Scientific classification
- Kingdom: Animalia
- Phylum: Chordata
- Class: Actinopterygii
- Order: Siluriformes
- Family: Callichthyidae
- Genus: Brochis
- Species: B. splendens
- Binomial name: Brochis splendens (Castelnau, 1855)
- Synonyms: Callichthys splendens Castelnau, 1855 ; Corydoras splendens (Castelnau, 1855) ; Callichthys taiosh Castelnau, 1855 ; Brochis dipterus Cope, 1872 ; Corydoras semiscutatus Cope, 1872 ; Brochis coeruleus Cope, 1872 ; Chaenothorax bicarinatus Cope, 1878 ; Chaenothorax eigenmanni M. D. Ellis, 1913 ;

= Emerald catfish =

- Authority: (Castelnau, 1855)
- Conservation status: LC

Species of fish

The emerald catfish (Brochis splendens) is a species of freshwater ray-finned fish belonging the family Callichthyidae, the armored catfishes, and the subfamily Corydoradinae, the corys. This species is found in the Amazon Basin in South America. It has traditionally been known as Corydoras splendens. The fish has appeared on a stamp in Brazil.

==Taxonomy==
It was originally described as Callichthys splendens by François Louis de la Porte, comte de Castelnau in 1855. This species was once also commonly called Brochis coeruleus. W. A. Gosline was the first to suspect that the two species were the same in 1940, but it was actually Nijssen & Isbrücker, in 1970, who combined the two, giving sufficient reasons for doing so. The species would be described as Brochis splendens, until most of the catfish formerly classified as Brochis were re-classified into Corydoras. The genus Brochis was revalidated in 2024, and the current recognized classification is thus Brochis splendens.

==Distribution==
It is native to the upper reaches Amazon Basin. This includes Ucayali River to Pucallpa, Ambiyacu River, and the area around Iquitos in western Brazil, southeastern Colombia, eastern Ecuador and eastern Peru.

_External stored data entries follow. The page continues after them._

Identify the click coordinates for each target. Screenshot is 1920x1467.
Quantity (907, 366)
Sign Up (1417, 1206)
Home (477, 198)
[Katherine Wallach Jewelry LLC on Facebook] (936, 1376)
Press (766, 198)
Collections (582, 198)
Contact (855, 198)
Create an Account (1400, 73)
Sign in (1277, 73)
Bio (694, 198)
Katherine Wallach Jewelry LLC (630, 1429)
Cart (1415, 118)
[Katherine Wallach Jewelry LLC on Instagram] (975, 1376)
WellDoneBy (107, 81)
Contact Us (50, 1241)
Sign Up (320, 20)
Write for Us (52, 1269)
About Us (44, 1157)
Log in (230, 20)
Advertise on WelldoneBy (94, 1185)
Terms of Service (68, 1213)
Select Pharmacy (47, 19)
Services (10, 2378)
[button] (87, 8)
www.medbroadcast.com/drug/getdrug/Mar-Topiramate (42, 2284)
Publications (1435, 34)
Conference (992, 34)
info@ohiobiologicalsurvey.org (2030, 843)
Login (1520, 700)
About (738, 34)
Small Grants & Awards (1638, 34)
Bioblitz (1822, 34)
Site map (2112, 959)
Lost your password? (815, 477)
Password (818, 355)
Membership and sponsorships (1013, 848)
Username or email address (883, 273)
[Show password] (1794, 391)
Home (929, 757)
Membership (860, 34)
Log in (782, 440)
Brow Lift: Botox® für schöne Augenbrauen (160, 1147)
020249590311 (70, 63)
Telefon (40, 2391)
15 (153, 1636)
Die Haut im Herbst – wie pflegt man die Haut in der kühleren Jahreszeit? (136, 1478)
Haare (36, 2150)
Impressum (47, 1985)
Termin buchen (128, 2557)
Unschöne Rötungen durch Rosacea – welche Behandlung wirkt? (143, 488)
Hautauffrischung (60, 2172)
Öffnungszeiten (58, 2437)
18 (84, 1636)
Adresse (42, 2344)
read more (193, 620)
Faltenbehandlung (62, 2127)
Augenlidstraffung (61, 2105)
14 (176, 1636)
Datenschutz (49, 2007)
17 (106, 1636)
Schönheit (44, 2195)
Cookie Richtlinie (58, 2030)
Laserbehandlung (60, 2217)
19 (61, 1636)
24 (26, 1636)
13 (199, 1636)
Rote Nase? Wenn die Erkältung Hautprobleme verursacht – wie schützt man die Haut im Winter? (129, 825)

==Appearance and anatomy==
Depending upon the angle of lighting, the fish's body reflects a metallic green, blue-green, or even a bluish color. The ventral area is yellowish with the pectoral, ventral, and anal fins yellowish and the dorsal, caudal, and adipose fins a translucent brownish. The females are larger and more robust than the males, and have a more pinkish belly as opposed to the more yellowish one for the males. This fish can be distinguished from the green/bronze corydoras catfish by its usually larger size, stouter body, and more pointed snout.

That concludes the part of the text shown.